The Erweiterte Realschule and the Realschule Plus are not the school of first choice for many students and often are attended by students who have been turned down by or have been expelled from other schools.

== Austria-Hungary ==
The first in the empire was established in Vienna, 1771. Systematically they were founded by Habsburg Monarchy after 1804: e.g. 1811 in Brno (German-language), 1815 in Brody (Galicia), 1817 in Lviv and Trieste etc.

In the Czech lands, in the school year 1917/1918 there existed 43 Czech-language reálka, namely 30 in Bohemia and 13 in Moravia. There existed also German-language Realschulen. After World War I, many Realschulen became transformed to Realgymnasien. Realschulen were abolished in 1948 in Czechoslovakia.

The Realgymnasium was a compromise type between the Realschule and Gymnasium. In the Czech lands, Realgymnasien were established between 1862 (the first one in Tábor) and 1913 (the last one in Jilemnice). In the Czech lands, in the school year 1917/1918 there existed 35 Czech-language Realgymnasien; namely 24 in Bohemia, 10 in Moravia, and one in Czech Silesia.

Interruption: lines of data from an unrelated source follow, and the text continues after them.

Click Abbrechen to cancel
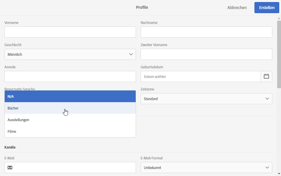Screen dimensions: 281x176 [x=237, y=8]
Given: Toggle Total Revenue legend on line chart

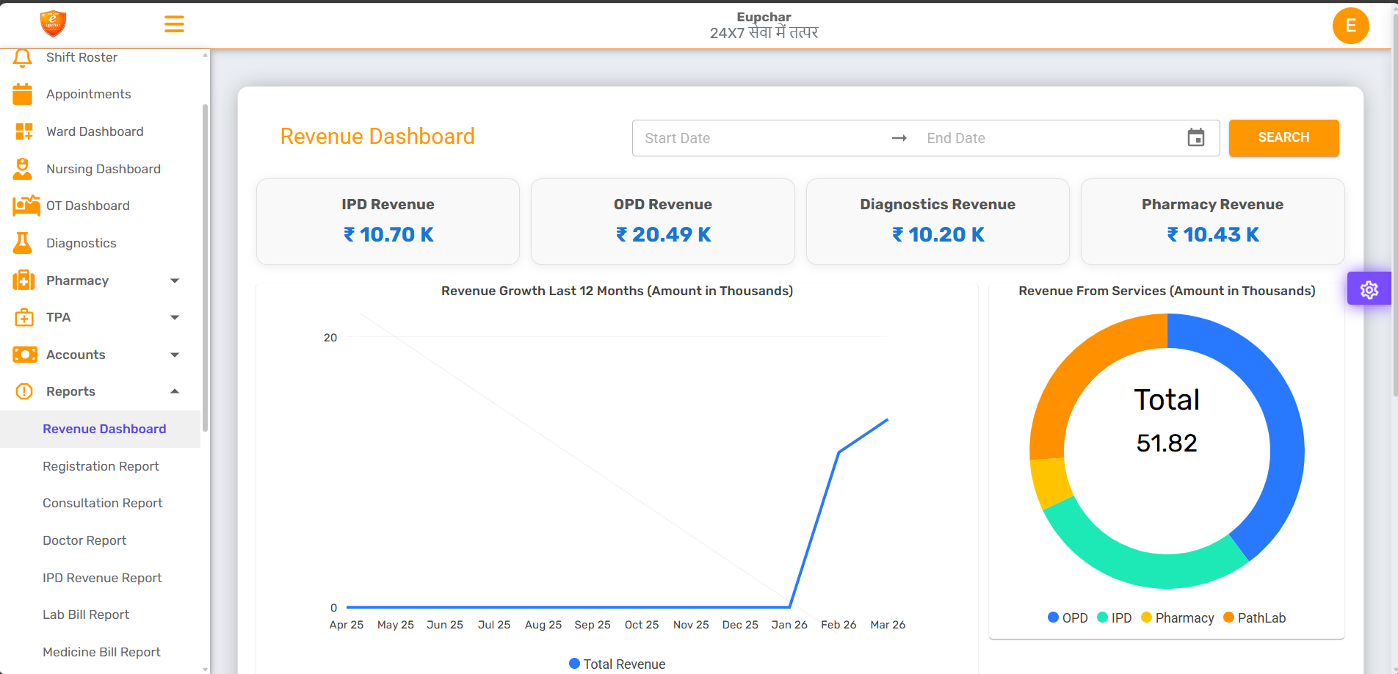Looking at the screenshot, I should tap(617, 664).
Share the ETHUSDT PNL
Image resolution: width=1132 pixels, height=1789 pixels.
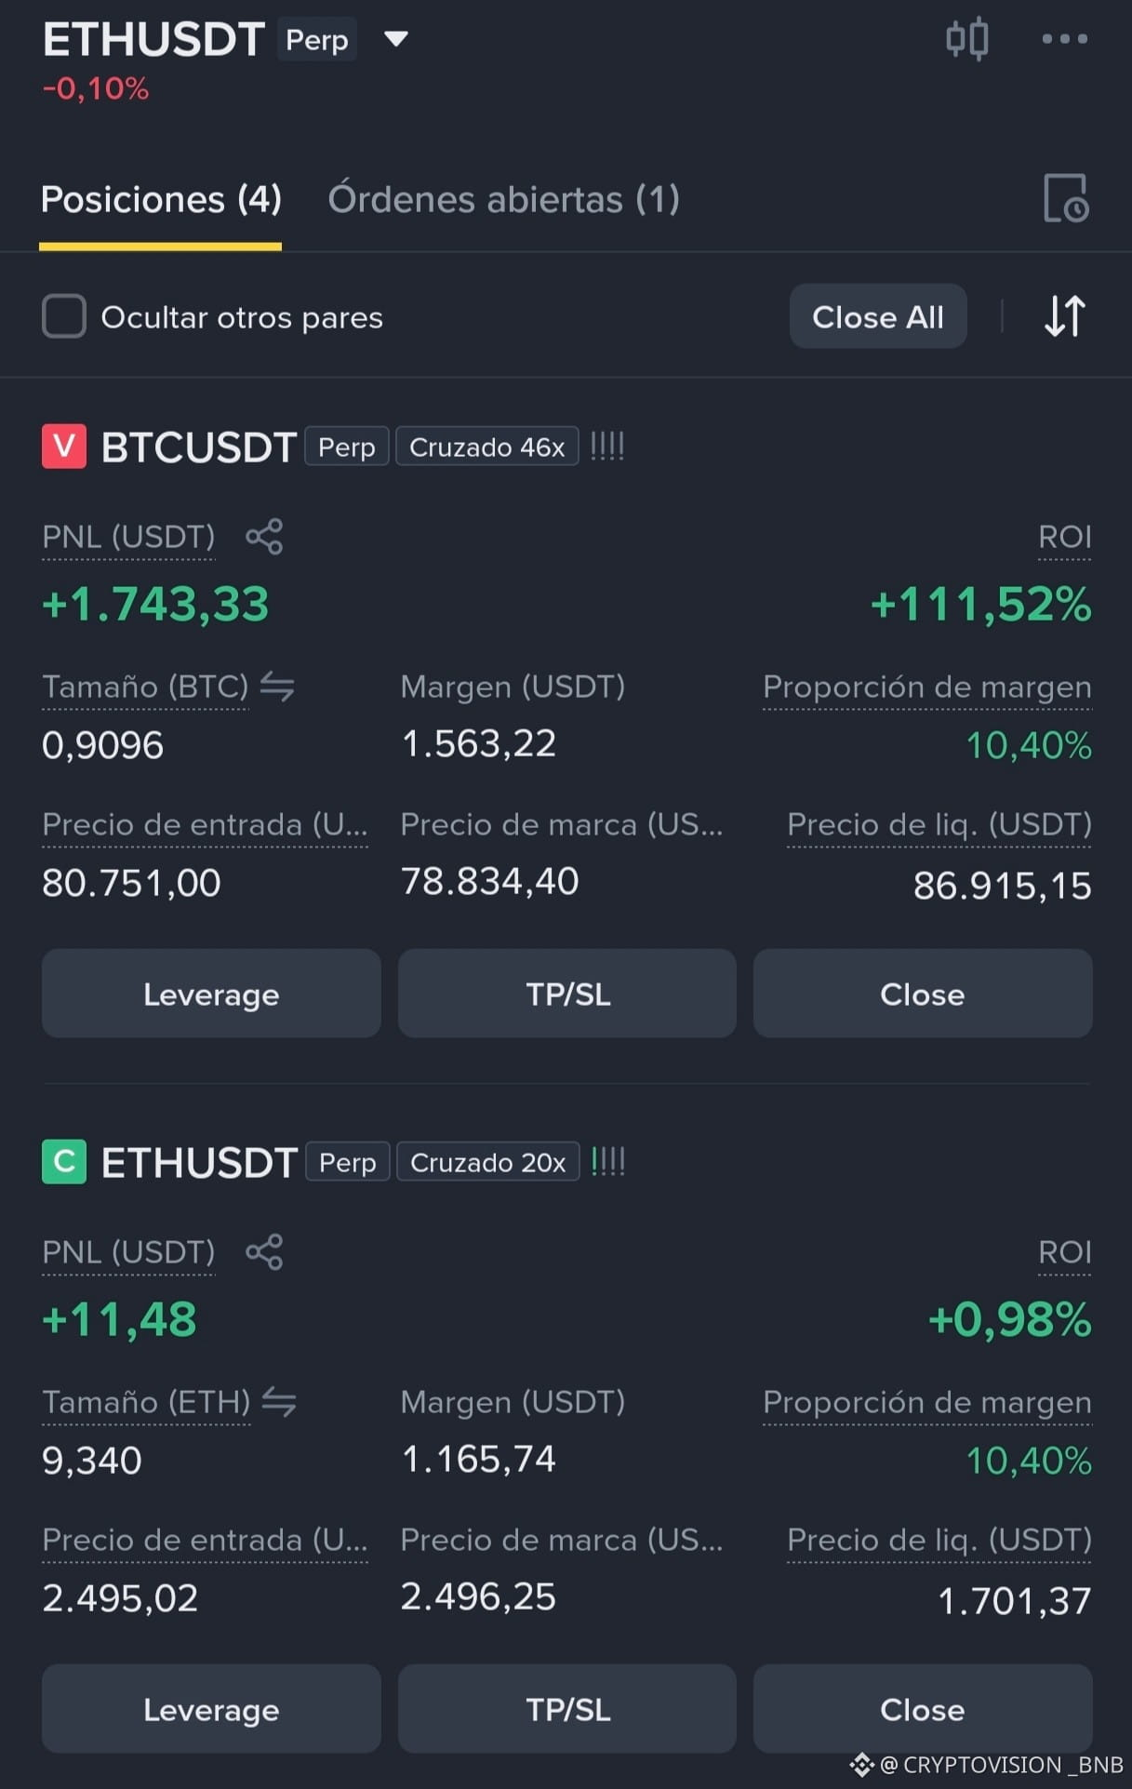tap(264, 1252)
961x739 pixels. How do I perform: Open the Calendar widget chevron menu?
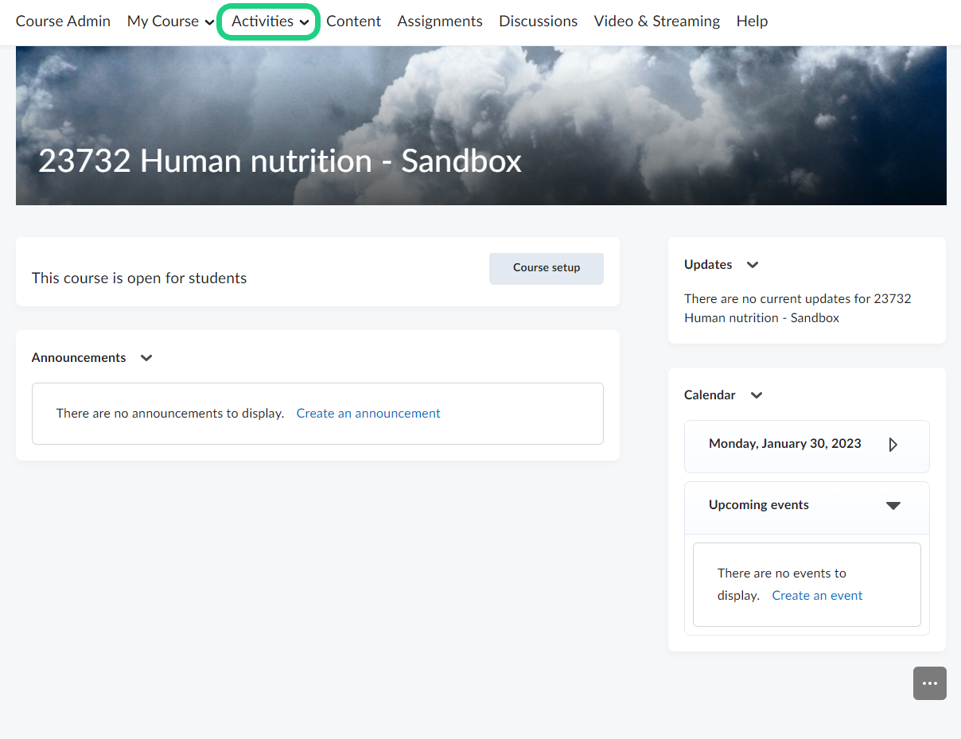point(756,395)
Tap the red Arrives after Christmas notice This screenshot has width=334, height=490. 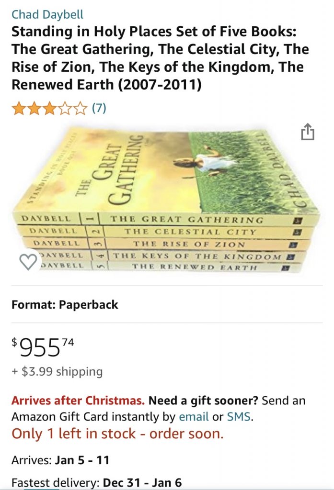(78, 401)
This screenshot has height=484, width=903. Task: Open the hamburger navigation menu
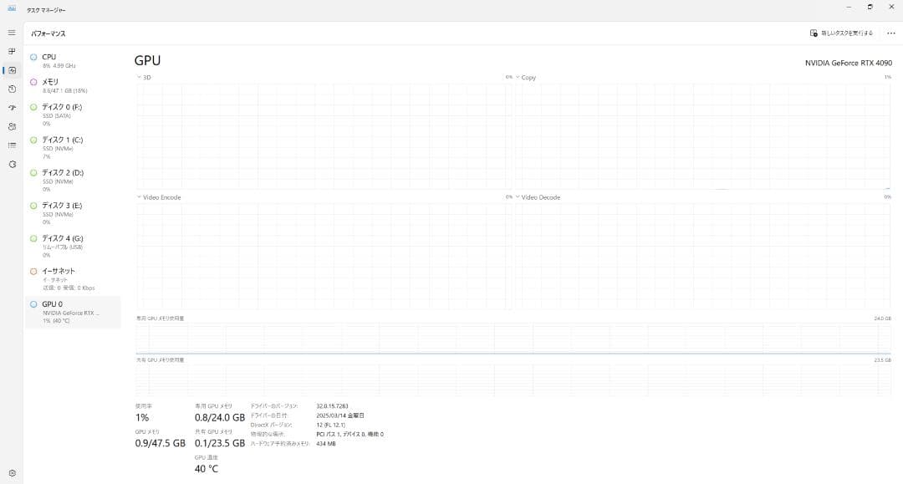pyautogui.click(x=12, y=33)
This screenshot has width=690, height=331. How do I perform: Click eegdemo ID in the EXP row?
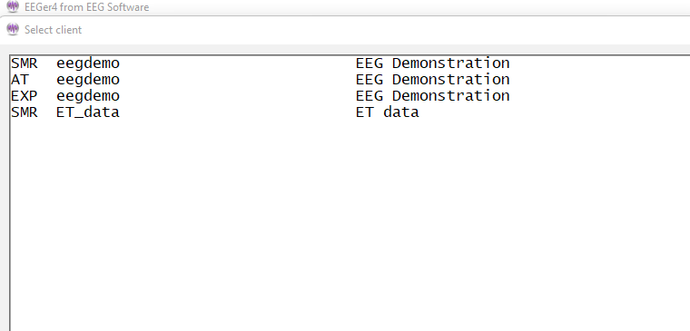[x=88, y=96]
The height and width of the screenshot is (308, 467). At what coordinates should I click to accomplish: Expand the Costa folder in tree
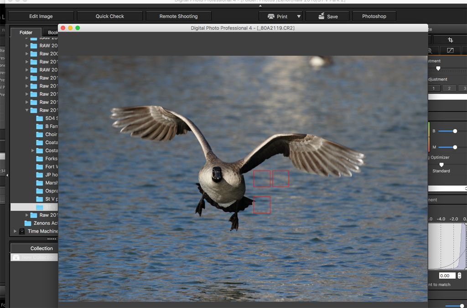tap(33, 151)
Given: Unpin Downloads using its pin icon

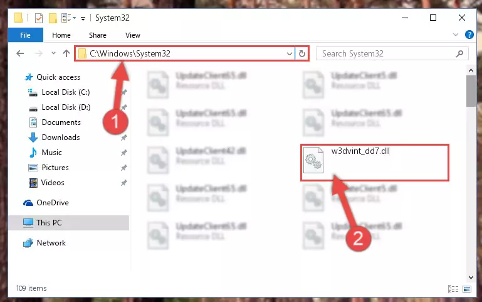Looking at the screenshot, I should (123, 138).
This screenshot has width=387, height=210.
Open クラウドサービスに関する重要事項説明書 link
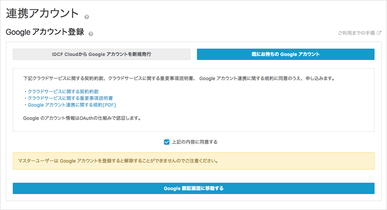pos(69,98)
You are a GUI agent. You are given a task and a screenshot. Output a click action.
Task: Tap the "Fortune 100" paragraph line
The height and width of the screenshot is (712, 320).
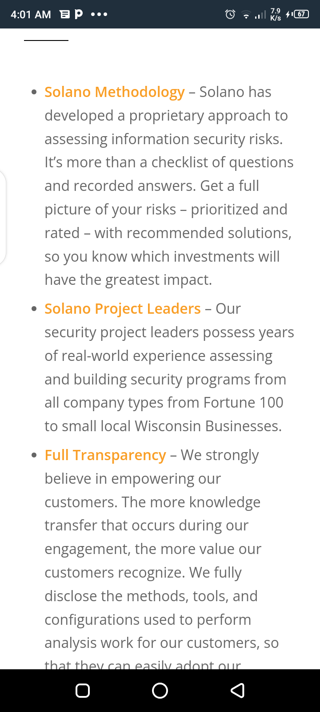coord(164,403)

In 1908, the Reformrealgymnasium was created as a new type of school in Austria-Hungary. Up to 1918, just seven such schools were established, two of them in the Czech lands (1909 Vrchlabí, 1911 Bohumín), both of them German-language.

==Norway==
The realskole existed in Norway between 1935 and 1970. It replaced the former middelskole, and was the level between folkeskole (primary school) and gymnasium. The majority historically left school after folkeskole, and the realskole was meant as preparation for the gymnasium, itself a preparation for university studies. Only a small minority attended gymnasium in those times.